Maternal Psychological Distress and Its Effects on Our Children
Recent research conducted by Cambridge University suggests that psychological distress in new mothers can have a negative impact on their child’s mental health between the ages of 3 and 11.
Researchers used the UK Millennium Cohort Study, a nationally representative sample which is compiled of data collected throughout childhood as their sample for data. They looked at the exposure of medium to high levels of psychological distress in mothers on their children’s mental health.
They found that when a mother has experienced psychological distress prior to and during their child’s childhood, at the ages of 3, 5, 7 and 11, their child is more likely to experience higher levels of mental health problems. In fact, when there was a long exposure of maternal psychological distress, the risk of a childhood mental health problems was five times more likely. (Hope et al., 2019). With results such as these, it is no surprise that children’s happiness is at the lowest level in a decade (Independent, 2019).
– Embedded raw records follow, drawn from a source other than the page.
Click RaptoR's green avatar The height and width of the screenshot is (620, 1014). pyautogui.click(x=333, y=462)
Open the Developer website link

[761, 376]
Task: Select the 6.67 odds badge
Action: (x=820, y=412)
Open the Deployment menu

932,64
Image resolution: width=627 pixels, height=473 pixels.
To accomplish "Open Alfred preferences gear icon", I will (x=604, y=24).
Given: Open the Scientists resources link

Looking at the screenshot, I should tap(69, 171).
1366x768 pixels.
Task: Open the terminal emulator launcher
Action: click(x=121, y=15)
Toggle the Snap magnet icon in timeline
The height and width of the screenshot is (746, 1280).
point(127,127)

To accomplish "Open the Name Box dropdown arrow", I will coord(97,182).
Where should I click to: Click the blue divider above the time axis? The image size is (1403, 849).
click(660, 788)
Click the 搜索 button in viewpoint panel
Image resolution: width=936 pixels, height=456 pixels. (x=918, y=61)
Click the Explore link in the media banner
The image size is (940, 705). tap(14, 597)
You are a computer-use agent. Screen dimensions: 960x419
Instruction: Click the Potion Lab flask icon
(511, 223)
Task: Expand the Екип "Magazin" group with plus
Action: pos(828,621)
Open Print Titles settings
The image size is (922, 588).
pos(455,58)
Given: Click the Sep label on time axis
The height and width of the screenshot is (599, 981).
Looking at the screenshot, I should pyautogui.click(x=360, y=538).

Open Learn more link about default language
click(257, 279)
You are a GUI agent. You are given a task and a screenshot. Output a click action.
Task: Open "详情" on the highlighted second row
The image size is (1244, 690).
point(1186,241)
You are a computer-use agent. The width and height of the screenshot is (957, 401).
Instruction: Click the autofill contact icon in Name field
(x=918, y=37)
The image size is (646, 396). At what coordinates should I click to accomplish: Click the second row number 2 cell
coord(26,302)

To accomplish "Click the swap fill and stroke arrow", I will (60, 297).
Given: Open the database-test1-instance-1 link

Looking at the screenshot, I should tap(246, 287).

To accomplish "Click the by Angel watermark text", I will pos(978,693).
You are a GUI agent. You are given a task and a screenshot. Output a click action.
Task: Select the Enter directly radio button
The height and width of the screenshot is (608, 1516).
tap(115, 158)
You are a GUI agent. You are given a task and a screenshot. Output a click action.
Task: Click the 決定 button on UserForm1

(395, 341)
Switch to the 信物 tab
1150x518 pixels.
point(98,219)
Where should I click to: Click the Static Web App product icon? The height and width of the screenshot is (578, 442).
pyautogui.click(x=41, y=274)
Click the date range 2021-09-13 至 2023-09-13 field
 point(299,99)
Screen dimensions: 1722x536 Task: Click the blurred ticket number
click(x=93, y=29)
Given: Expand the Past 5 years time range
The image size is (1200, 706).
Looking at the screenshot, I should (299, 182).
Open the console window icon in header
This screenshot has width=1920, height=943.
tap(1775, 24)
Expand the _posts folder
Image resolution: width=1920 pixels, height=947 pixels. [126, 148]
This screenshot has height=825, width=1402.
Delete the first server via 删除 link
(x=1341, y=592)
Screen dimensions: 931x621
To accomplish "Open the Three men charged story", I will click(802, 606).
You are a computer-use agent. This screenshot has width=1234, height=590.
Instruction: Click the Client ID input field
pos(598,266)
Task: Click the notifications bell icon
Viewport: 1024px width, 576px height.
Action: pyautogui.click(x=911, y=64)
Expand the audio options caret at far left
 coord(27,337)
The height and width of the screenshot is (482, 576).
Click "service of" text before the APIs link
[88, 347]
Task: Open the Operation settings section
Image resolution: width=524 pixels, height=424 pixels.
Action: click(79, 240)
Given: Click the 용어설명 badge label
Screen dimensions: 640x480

In the study by Cambridge researchers, it was concluded that more support should be offered for both expectant and current mothers. It is clear that Scotland is taking this matter seriously having rolled out a £50 million investment into their mental health services for new mums, babies and young children (Scottish Government, 2019).
With mental health problems on the rise, it appears that England should follow in Scotland’s footsteps in providing better support for maternal psychological distress.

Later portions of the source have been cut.